С глубоким вздохом рассказчик посмотрел на графин, но графин был пуст.
– Вот теперь и доживаю век кое-как с Машкой, идолом! Ругаемся с ней как собаки, а живем!
– Зачем же ругаться-то? – заметил Пуховиков.
– Да когда во мне все нутро ругается?..
– А как она не стерпит да уйдет?
– Не уйдет! Ее, как собаку на цепи, рабенок держит…
Хозяин поднялся с кресла и нравоучительным тоном сказал нам:
– Эх, господа, господа!.. Человек-то ведь, мужик ли, баба ли, все одно, мало ли чего хочет, да не выходит по желанию-то!.. И ушла бы Машка, да рабенок! И прогнал бы я ее сам, да холодно мне будет! Я вон желал мою Надьку получить и получил, а что сталось? И она своего немца получила, тоже проку мало… А ведь по желанию!.. А вот в дураки попасть, этого я не желал, да и Надька в пьяницы не стремилась… А между прочим, извольте видеть, что оказалось!.. Эх, матушки вы мои! Человеку-то всего хочется, да не выходит! А я говорю: нужно утвердить закон, чтобы ни боже мой!.. Живи по форме, вот! И будет порядок… А нынче что? Вот теперича Машка непременно дверь приперла изнутри! Уж это будьте покойны!.. Ночуй, мол, пес, под забором… Н-ну, этого позволить я не могу!..

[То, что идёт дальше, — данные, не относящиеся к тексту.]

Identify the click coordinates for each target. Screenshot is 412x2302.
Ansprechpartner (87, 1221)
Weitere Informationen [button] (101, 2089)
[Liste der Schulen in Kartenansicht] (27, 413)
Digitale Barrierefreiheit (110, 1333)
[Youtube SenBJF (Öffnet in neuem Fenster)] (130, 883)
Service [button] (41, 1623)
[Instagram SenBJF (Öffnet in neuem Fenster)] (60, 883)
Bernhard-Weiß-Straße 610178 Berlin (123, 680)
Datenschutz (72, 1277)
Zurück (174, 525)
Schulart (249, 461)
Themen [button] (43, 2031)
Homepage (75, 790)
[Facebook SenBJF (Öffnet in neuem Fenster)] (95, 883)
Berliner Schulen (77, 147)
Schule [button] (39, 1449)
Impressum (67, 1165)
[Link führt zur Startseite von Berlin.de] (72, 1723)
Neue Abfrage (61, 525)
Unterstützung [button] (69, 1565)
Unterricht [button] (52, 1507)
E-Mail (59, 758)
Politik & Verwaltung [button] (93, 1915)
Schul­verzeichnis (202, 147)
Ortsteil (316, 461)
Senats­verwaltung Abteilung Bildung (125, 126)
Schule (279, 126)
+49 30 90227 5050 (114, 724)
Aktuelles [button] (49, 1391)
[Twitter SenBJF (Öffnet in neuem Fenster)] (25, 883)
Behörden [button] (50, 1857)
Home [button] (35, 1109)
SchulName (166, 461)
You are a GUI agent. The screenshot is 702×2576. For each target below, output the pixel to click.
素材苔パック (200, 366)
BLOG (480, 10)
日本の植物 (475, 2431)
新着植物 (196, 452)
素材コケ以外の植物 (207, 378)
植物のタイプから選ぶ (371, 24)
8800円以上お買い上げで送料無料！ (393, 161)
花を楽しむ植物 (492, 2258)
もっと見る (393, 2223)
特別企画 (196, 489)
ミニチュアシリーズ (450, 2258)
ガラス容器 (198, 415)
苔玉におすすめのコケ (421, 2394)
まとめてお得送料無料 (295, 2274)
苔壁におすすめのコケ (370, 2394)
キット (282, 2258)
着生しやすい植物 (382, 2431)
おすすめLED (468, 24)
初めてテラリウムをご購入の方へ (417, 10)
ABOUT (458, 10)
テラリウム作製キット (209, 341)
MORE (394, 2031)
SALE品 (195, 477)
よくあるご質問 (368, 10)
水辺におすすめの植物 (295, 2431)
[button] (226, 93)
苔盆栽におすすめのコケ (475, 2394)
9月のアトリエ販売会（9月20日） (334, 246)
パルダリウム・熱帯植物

Хозяин взялся за графин, но еще раз убедившись, что он совершенно пуст, с сожалением проговорил:
– Аль пойти нацедить? Я ее разбужу! у меня тут припасено поленцо… Небось очнется!
– Нет, – сказал Пуховиков, – пора спать!.. Поздно!
– О?.. А то по рюмочке?
– Нет уж, Иван Семеныч, будет! – проговорил фургонщик и, помолившись на образ, собрался уходить…
– Ну, ин не надо! Ну, стало быть, спите!..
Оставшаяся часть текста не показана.